TEXT SEGMENT —
* * * * * * * * *
The Ashford service, called Ashford Better Communicators, is targeted at two to five year olds with severe communication problems but who are otherwise developing normally. Speech and language therapists and specialist teachers assess the child’s needs and provide 12 weeks of tailored therapy at a nursery based in a children’s centre. This is followed by more support when they return to their home nursery and further help with the transition to primary school.

Since the scheme started in 2005, more than 40 children have passed through the Ashford service. In that time, six out of seven have moved on to their local primary school and some have required no further help with communication. Last year, (2008-9), 80 per cent of children showed an increase in use of language and only one in 12 needed a statement of special educational needs.

Working with I CAN is particularly helpful as the charity is used to cross-sector working, say the staff involved in the service. It has provided training for the speech and language therapists (health service) and specialist teachers (education) who are working together on communication skills in early years settings. The charity also set rigorous criteria on staffing and practice that had to be met before the Ashford centre could be accredited as an I CAN Early Talk Specialist Centre in 2006.

“It kept us focused – rather like preparing for Ofsted, but in a more positive way,” says Helen Waymouth.

Meanwhile, a peripatetic version of the early intervention model has been tried out in the deprived east Kent district of Thanet and has also proved very successful. This scheme, which involved giving intensive therapy to pre-school children in their home and nursery, was piloted in 2008-9. Of the nine children with severe communication difficulties involved in the pilot, seven made clear progress with speech and vocabulary and three needed no further intervention.

Now the Thanet peripatetic scheme is being extended from April 1 across more of the coastal towns and Canterbury.

And the cost of this intensive intervention? Much less than the cost of not intervening, according to Martin Cunnington, an NHS senior commissioning manager for disabled children, who jointly commissions the programme with Kent County Council.
* * * * * * * * *
(Items from a dataset)
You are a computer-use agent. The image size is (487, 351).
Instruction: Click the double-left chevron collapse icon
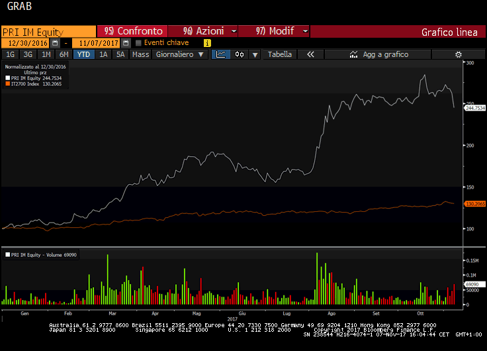click(310, 54)
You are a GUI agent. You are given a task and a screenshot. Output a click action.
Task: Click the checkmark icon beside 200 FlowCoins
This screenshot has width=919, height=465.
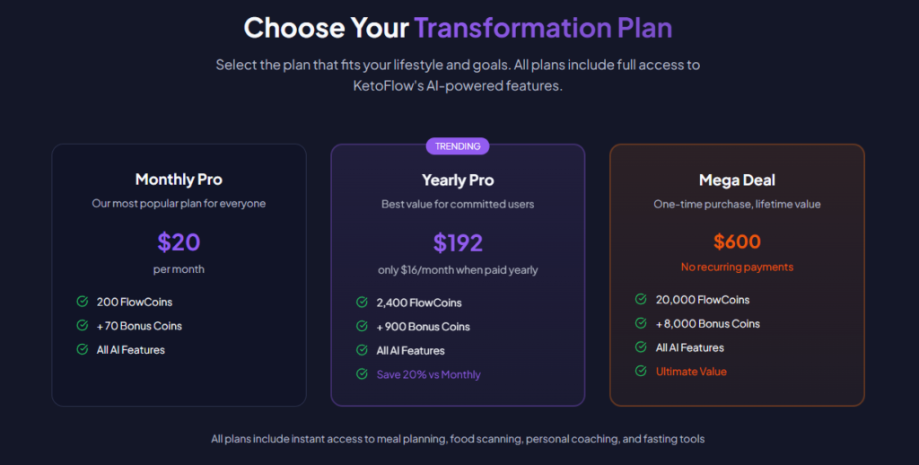pyautogui.click(x=82, y=302)
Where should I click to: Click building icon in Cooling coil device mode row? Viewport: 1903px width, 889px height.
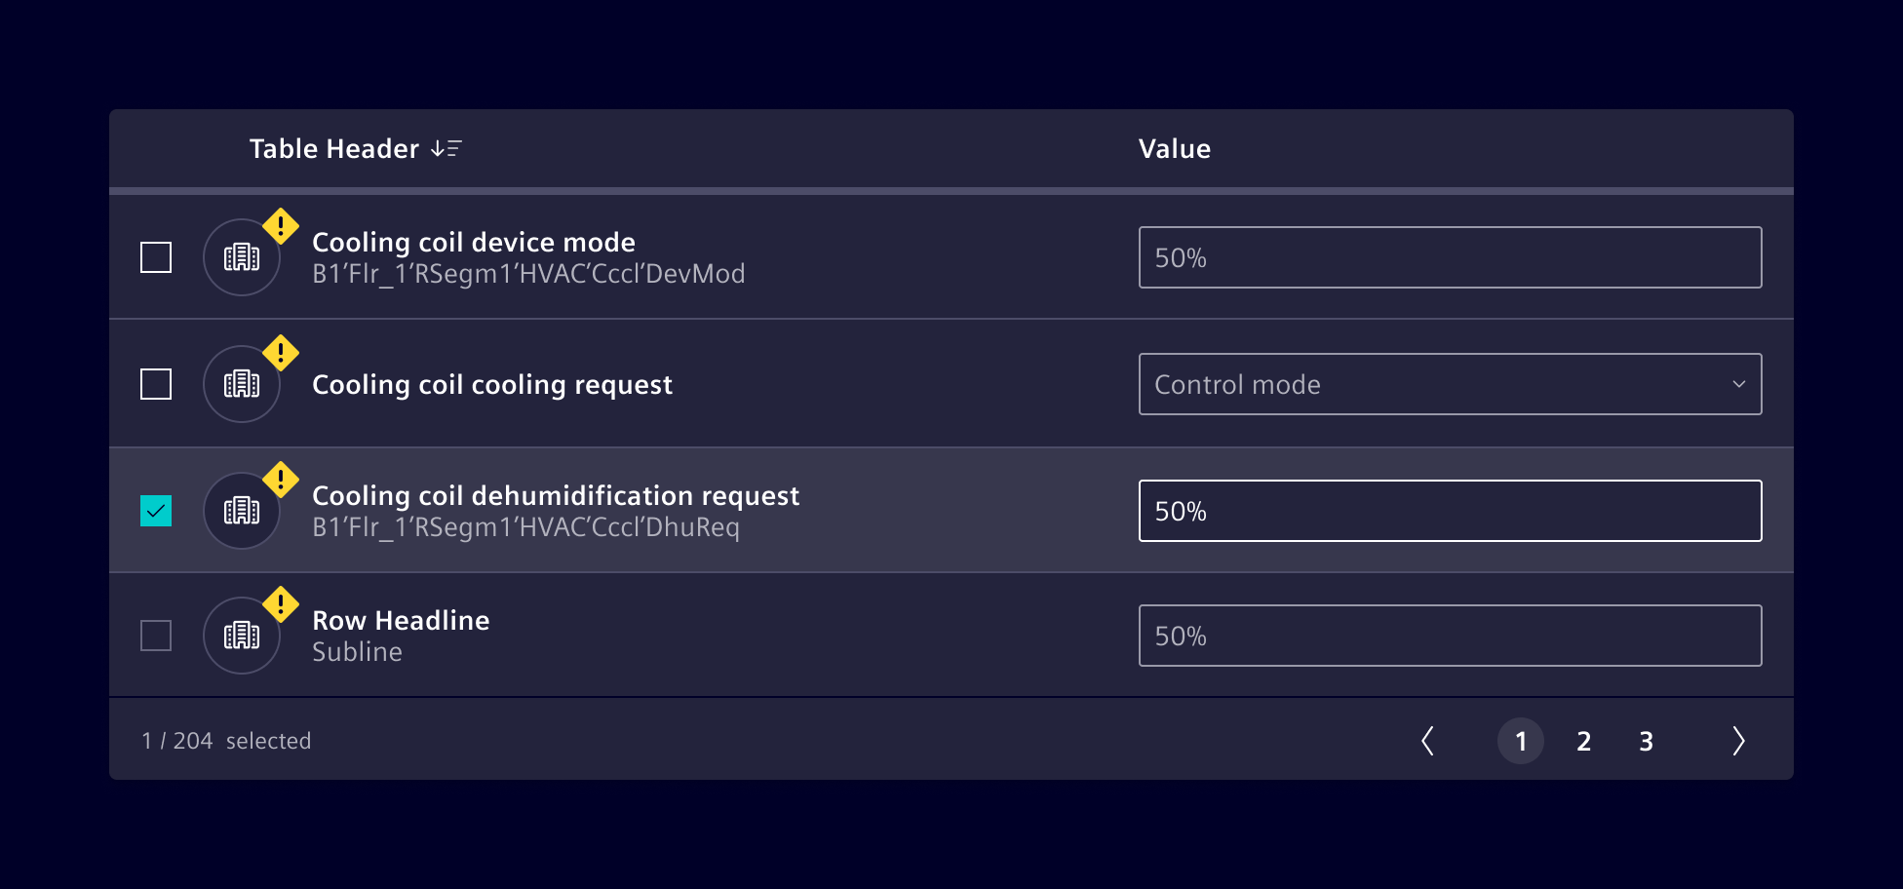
* * * * * * * * *
PROBLEMS AND TASKS —
A. Do these statements agree with the text on early communication support in Kent? For each, answer yes or no and quote the words of the text that decide it. (i) The Ashford service began in 2005. (ii) Twelve children took part in the Thanet pilot. (iii) The Ashford centre gained accreditation as an I CAN Early Talk Specialist Centre in 2006.
B. Continue the text on early communication support in Kent, picking up after its final sentence.

ANSWERS GIVEN —
A.
(i) Yes: "Since the scheme started in 2005"
(ii) No: "Of the nine children with severe communication difficulties involved in the pilot"
(iii) Yes: "before the Ashford centre could be accredited as an I CAN Early Talk Specialist Centre in 2006"

B.
Before the ABC service was established in Ashford, four out of the 12 pre-school children found to have severe language difficulties would have needed a specialist unit place, at an annual cost of £22,000, and the same number would have needed a statutory assessment of special educational needs, costing £15,000 each, giving a total in one year of £82.000. In 2007, the total annual cost of the ABC service was reckoned to be £46,300.

"Through intervening early, the ABC service and the Thanet pilot have been able to show a reduction in demand for specialist services and statutory assessments, enabling the NHS and the county council to use their finite resources more efficiently," says Mr Cunnington. "But we also know that the cost to the nation of failing to intervene early to help a child with communication difficulties is considerable - and can amount to more than £150,000 by the time the child is 16."

He stresses the need to identify dedicated resources for the scheme and to have contingency funds in place to cover staff sickness and vacancies. And he says a strategic level commitment to mainstream an effective service once it has gone beyond the pilot phase is vital. That means a commitment to dedicated staffing from all agencies and, perhaps, a pooled or aligned budget.

 Kent wants to mainstream the multi-agency approach to helping pre-school - and older - children with their communication needs. It aims to launch a multi-agency commissioning framework for speech and language therapy throughout the county.